Growing up, Ahlers lived with her mother in a house on Wollaston Street in Victoria and from her early years created collages and poetry of what was important to her as a solitary artist working with what was on hand in her home – office supplies of 8 1/2” x 11” paper, scissors, glue, markers, and a myriad of magazine cuttings. A constant theme – the bunnies – was due to an early trauma as a 3 1⁄2 or 4 year old – witnessing her mother cry and seeing the bloody aftermath of the neighbours’ dogs pulling their rabbits from the hutch and massacring them. Later she coped by taking a pink angora sweater and crafting a “fierce bunny,” which would be followed by other bunny creations and imagery until the present, when the bunny seems more at peace.
Typical of young females, she loved teen magazines (including Sassy), fashions, and music as she navigated finding her way in the world, facing the perennial questions of dealing with a confusing and unjust world as well as finding her interests, capabilities, and most importantly community. Victoria was a city noted for its conservatism and was not a vibrant cultural hub, as the 1996 song “Tiny Town” by Ahlers’ band Kiki Bridges described. Important was her bedroom, where she created black and white, photocopied, half-size zines – 4.25” x 5.5” booklets made from office papers, folded and stapled in the middle, which became the key to connecting her to the outside world that held meaning for her. The zines were exchanged mostly in the mail through a network of artists, writers, musicians and scenesters, accessed through the subculture of do-it- yourself (DIY) punk rock. In the 1990s Ahlers’s pen pals were massive and she remembers, “I lived through my P.O. Box.” Her longtime friend Kathleen Hanna recalled in her piece for the exhibition (“If You Don’t Like My Driving, Get Off the Sidewalk”) that zines like Ahlers’ were a respite from the negativity of the male-dominated punk scene where Hanna played in a feminist punk band in the nineties. That was when Riot Grrrl, a feminist punk movement was created. Hanna loved receiving Ahlers’s zines and later books, reminding her how humour and pleasure were important.
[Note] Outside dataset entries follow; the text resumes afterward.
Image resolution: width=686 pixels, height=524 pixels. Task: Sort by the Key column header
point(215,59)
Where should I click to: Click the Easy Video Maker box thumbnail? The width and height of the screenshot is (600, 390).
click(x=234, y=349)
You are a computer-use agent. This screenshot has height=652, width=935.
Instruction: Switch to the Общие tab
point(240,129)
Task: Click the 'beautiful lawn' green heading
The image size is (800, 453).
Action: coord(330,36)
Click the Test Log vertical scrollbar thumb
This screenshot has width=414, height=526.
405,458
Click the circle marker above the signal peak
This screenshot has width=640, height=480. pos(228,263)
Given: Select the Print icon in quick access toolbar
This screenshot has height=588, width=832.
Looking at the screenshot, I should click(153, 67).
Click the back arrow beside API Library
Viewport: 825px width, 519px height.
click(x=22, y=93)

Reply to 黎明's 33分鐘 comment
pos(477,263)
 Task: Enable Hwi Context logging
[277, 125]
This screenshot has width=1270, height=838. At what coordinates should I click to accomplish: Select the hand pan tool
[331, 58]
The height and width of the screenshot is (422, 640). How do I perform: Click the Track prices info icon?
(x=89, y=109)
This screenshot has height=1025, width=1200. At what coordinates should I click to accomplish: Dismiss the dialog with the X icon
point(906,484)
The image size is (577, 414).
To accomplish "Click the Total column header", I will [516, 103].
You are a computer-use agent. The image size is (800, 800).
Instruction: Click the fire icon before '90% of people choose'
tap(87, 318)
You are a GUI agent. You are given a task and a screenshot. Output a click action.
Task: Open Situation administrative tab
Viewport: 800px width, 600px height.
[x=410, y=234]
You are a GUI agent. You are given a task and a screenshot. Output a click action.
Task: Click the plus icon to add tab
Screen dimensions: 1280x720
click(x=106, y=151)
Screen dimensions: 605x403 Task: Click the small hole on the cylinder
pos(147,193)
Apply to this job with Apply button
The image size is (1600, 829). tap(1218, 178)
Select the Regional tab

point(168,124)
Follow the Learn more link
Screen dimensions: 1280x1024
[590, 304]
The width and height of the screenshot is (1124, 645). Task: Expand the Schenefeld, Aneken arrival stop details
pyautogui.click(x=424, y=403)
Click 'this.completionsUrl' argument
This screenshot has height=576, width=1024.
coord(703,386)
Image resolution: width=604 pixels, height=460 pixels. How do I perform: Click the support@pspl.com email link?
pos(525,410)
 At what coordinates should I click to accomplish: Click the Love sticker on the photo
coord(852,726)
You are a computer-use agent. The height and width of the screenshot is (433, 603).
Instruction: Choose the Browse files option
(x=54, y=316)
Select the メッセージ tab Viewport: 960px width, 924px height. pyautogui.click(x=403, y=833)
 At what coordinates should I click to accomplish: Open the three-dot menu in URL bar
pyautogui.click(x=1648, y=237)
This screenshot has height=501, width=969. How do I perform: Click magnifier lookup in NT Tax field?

Though she studied at a community college (anthropology) for about a year in Victoria, her path has not been academic. Rather she is self-trained and excels at showing her love of pop culture. Ahlers became familiar with comic art when living in Montreal in the early 1990s. Her first mass-marketed book Temper, Temper (Insomniacs Press) came out in 1998, showing her combination of visuals and text.
By 2000, she had her first solo show – Everything I Own Is in This Room – at the Rogue Gallery in Victoria – collages, sculpture, along with furniture from her bedroom, and the zine Happy Ball. As with many artists, making a commercial success was difficult, and she cleaned offices at night to support herself.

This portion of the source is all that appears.